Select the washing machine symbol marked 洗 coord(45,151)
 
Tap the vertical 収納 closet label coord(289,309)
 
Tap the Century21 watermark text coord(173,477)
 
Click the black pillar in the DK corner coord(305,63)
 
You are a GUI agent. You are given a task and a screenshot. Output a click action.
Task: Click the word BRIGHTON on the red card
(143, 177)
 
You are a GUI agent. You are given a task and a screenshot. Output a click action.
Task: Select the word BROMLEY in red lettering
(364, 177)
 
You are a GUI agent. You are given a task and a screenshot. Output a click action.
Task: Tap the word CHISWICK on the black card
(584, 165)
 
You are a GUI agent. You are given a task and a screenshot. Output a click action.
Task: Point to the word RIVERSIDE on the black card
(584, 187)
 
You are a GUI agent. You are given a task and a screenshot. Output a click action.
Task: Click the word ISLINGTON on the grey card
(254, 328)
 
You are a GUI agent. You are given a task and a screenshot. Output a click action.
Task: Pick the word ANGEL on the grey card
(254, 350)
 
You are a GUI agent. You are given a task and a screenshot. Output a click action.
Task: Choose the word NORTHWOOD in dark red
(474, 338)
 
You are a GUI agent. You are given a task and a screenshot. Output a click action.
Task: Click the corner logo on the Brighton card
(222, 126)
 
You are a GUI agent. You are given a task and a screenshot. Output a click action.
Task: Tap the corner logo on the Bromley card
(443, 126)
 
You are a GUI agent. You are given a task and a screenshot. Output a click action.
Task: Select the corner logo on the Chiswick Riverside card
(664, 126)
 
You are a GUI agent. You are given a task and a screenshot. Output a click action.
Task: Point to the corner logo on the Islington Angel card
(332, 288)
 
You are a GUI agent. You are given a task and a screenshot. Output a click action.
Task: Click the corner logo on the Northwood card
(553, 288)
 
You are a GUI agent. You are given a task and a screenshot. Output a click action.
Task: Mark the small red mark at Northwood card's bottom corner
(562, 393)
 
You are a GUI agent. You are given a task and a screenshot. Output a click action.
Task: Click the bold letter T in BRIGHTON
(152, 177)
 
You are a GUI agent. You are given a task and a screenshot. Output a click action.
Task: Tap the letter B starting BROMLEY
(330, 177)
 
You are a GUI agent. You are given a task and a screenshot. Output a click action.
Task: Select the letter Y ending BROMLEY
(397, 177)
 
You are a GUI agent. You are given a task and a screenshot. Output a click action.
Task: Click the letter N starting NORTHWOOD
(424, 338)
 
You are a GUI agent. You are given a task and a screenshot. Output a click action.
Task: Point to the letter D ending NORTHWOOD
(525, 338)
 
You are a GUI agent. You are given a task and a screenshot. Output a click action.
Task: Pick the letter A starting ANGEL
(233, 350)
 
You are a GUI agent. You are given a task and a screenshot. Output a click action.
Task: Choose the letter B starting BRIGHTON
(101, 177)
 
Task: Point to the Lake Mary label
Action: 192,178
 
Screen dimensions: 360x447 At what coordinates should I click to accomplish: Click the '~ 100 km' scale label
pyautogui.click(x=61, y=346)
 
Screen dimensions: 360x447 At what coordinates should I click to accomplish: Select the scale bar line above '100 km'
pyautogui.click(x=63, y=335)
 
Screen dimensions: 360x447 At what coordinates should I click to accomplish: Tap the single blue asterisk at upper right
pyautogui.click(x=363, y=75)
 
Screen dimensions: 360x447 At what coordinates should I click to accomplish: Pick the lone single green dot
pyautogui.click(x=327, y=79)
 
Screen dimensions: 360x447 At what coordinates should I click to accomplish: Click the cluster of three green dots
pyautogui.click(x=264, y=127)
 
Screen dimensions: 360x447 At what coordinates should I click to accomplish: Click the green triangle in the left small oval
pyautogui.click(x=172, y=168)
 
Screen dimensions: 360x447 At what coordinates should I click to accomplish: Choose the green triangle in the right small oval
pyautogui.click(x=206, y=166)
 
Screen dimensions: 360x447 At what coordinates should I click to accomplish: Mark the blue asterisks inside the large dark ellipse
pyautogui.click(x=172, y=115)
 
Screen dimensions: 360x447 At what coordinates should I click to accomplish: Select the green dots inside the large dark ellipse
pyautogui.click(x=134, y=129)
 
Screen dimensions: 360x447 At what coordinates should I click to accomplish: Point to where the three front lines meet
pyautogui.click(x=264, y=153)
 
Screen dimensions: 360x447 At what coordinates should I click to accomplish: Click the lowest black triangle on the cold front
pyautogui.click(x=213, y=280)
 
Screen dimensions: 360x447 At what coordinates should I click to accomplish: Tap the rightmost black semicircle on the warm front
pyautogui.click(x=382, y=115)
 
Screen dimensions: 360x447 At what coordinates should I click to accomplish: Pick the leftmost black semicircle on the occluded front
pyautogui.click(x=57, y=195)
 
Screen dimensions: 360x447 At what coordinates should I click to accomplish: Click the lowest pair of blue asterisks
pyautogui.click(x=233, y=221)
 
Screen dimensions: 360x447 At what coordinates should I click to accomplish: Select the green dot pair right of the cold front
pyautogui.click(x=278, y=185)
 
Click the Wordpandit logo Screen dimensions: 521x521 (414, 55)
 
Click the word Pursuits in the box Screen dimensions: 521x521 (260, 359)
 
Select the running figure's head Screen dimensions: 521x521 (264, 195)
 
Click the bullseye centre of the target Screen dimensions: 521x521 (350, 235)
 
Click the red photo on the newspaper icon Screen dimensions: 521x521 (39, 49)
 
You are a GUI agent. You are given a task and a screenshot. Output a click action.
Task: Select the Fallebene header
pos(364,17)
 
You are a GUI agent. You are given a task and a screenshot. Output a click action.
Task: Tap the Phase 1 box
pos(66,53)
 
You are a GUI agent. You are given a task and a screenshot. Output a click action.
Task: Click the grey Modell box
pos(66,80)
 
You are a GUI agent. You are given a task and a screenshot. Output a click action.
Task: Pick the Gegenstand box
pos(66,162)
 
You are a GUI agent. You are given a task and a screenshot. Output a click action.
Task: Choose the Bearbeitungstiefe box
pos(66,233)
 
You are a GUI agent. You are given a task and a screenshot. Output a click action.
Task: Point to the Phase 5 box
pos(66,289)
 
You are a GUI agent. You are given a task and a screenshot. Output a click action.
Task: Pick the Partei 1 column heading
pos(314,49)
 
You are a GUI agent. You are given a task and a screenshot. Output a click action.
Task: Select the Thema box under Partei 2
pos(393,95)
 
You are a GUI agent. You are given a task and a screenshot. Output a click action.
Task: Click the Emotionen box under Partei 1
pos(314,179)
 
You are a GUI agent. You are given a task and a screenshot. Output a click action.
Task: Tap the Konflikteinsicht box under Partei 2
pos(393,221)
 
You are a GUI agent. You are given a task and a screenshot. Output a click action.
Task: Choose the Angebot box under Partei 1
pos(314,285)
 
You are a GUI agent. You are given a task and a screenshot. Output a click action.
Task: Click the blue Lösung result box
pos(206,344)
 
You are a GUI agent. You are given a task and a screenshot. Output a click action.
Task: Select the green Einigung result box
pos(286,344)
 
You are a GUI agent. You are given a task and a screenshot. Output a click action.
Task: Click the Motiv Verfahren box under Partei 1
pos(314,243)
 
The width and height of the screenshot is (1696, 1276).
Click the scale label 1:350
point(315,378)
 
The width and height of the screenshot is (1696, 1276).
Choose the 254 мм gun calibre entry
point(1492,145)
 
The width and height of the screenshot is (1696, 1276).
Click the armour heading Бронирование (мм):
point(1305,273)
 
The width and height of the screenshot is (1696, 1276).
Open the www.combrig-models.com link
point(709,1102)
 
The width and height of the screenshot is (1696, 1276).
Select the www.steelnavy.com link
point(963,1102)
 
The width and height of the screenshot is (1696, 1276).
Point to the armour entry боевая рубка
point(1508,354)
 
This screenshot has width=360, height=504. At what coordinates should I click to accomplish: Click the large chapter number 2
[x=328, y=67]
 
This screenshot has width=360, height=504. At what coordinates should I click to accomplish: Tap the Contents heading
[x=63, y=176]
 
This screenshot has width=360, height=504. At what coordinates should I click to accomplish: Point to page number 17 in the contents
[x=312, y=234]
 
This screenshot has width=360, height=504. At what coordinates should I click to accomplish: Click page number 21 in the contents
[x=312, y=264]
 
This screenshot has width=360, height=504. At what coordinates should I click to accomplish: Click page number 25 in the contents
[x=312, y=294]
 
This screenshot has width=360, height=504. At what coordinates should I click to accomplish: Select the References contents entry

== == ==

Tarea planteada = Edita las líneas que van desde la que contiene "the occluded front" hasta la que contiene "Click the Wordpandit", ambas incluidas, y escríbelas de nuevo cambiando "Screen dimensions" por "Screen size" sin alterar nada más.

Resultado del ejercicio =
Screen size: 360x447 At what coordinates should I click to accomplish: Pick the leftmost black semicircle on the occluded front
pyautogui.click(x=57, y=195)
 
Screen size: 360x447 At what coordinates should I click to accomplish: Click the lowest pair of blue asterisks
pyautogui.click(x=233, y=221)
 
Screen size: 360x447 At what coordinates should I click to accomplish: Select the green dot pair right of the cold front
pyautogui.click(x=278, y=185)
 
Click the Wordpandit logo Screen size: 521x521 (414, 55)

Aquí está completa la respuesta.